--- begin Document text ---

Some carers successfully challenged this at tribunal, claiming an hourly rate for the whole night at minimum wage. As a former lawyer I was interested in the case and I thought it was good news. I didn’t see why carers should sleep in someone else’s house and potentially be woken at any time by a person who needed specialist care, for so little money.
However, I then read something which made me go cold. HMRC had decided that carers on sleep-in shifts could claim for lost pay, going back 6 years!
Although we had always looked after James at night ourselves, we had had carers living with us during the school holidays when he was a child. They had only done day shifts, but they had slept in our house. We had been given direct payments by the council to cover the cost. Could the carers possibly claim back pay for their nights?
I did a rough calculation which showed that we might face a bill of £2,000. Other parents were faced with much bigger bills of up to £50, 000, and the total cost for the organisations which employed carers was £400 million! It seemed there was a real fear that many of them would go out of business, or cease providing sleeping night cover at all.
There are over 178,000 people who rely on sleep-in cover, and the potentially devastating effect on them is all too obvious to me.

--- end Document text ---

== Required task ==
Answer these questions using the text about sleep-in care shifts.
1. According to HMRC's decision, how many years back could carers on sleep-in shifts claim lost pay?
2. What amount did the writer's rough calculation show the family might be billed?
3. How many people rely on sleep-in cover?

--- begin Material ---

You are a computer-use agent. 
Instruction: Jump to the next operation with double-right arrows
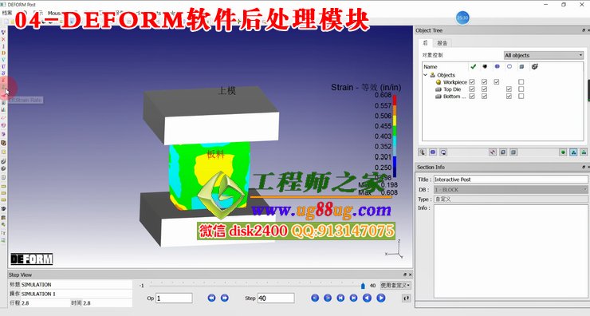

--- end Material ---

== Solution to the problem ==
1. 6 years
2. £2,000
3. Over 178,000